Present the lines from the one containing "Screen dimensions: 1024x484" through the one containing "the SSL/TLS Status", inclusive, as a numbered list with blank lines omitted and pictures left out.

ENTRIES SHOWN =>
▼

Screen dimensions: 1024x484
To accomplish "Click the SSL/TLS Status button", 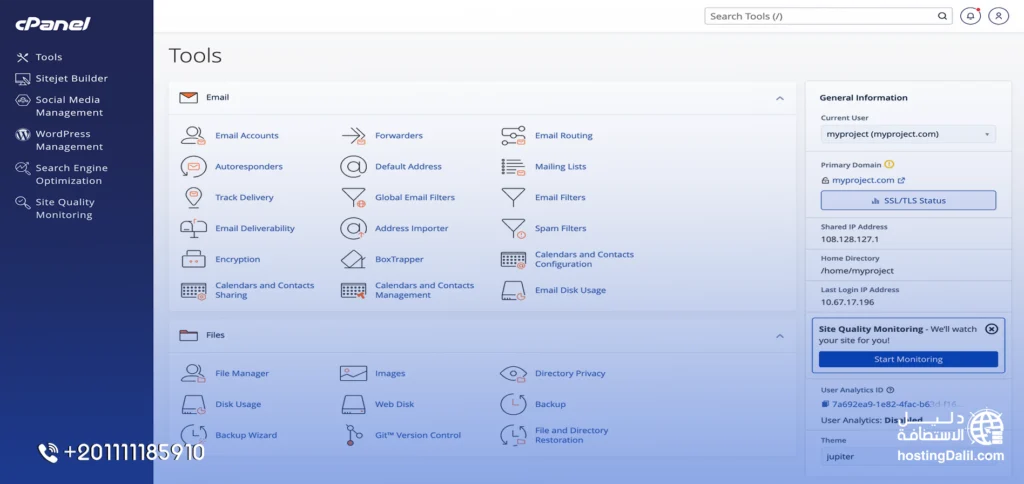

▲
▼

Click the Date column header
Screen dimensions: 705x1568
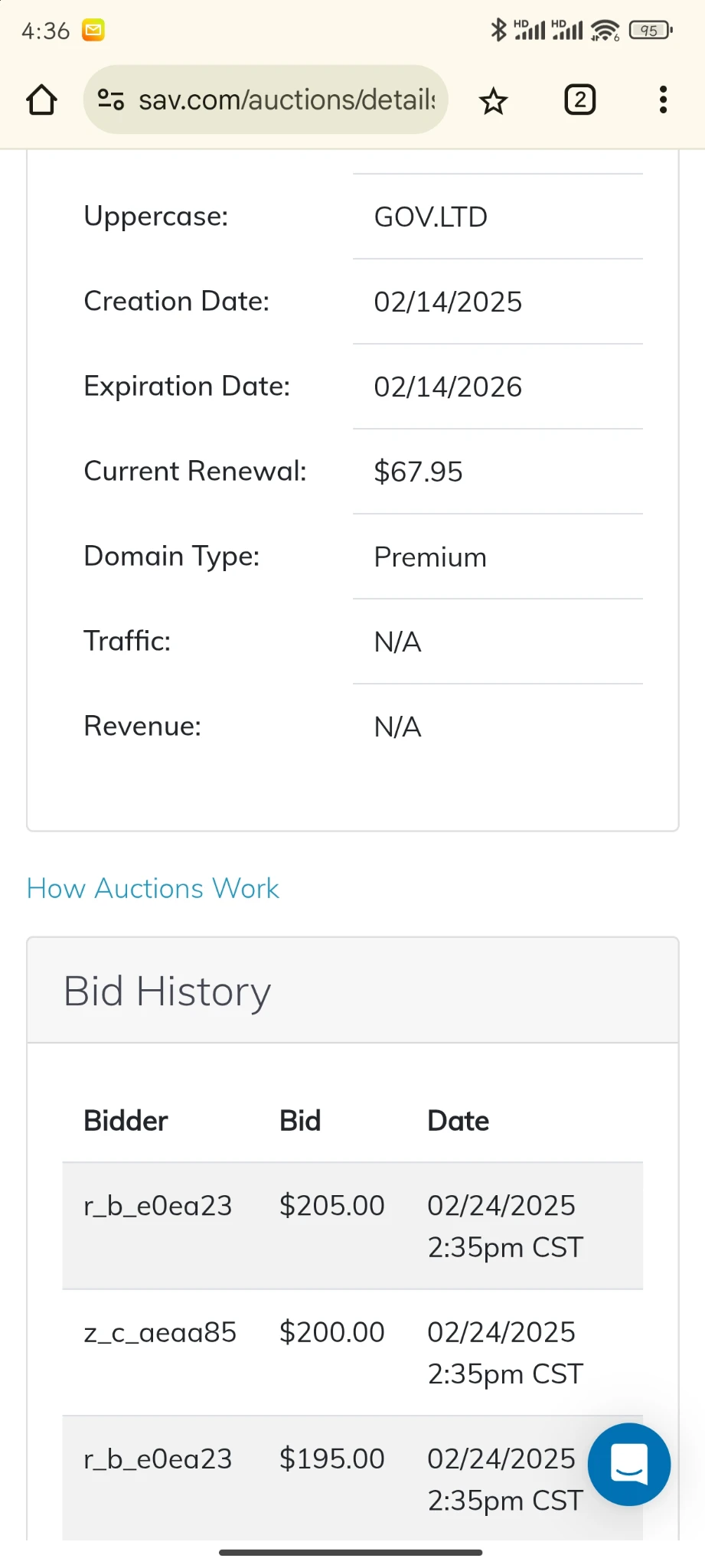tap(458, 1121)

▲
▼

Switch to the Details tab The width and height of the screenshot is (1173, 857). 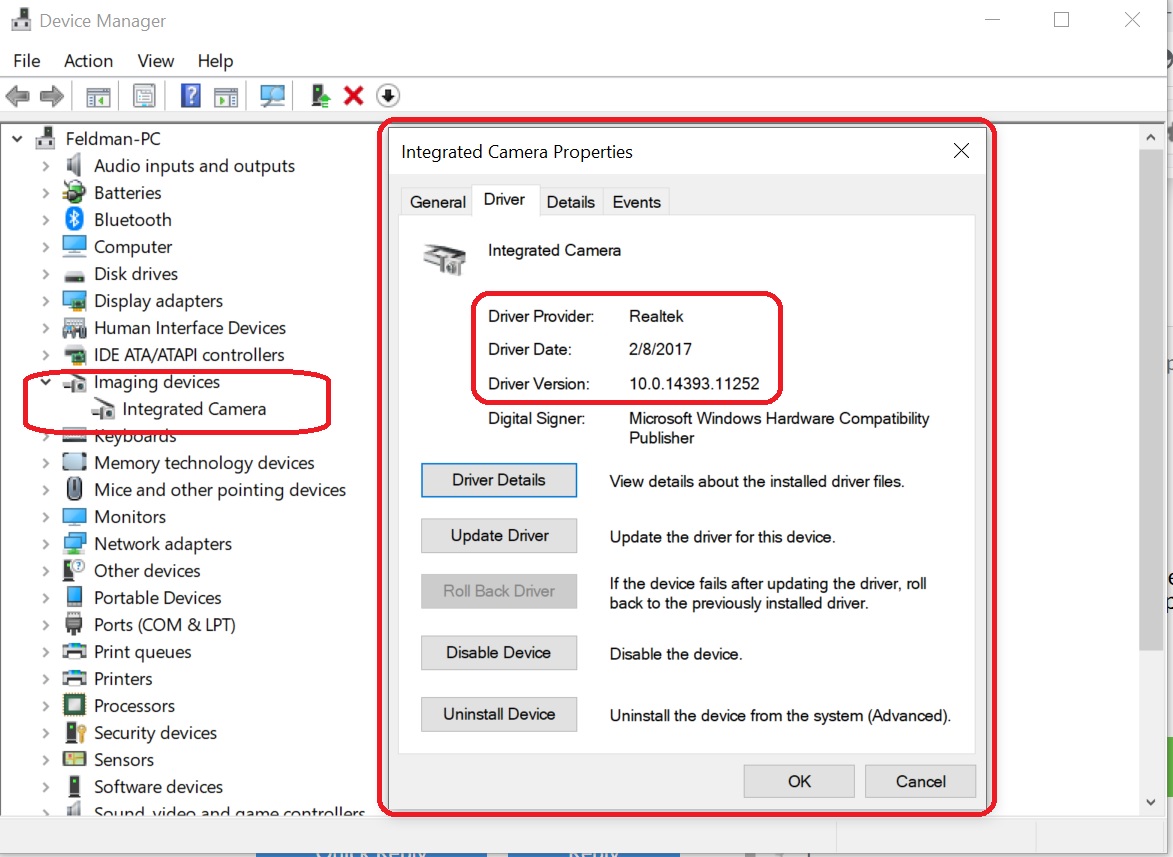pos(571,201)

▲

RESULT OF THIS TASK =>
1. Screen dimensions: 1024x484
2. To accomplish "Click the SSL/TLS Status button", 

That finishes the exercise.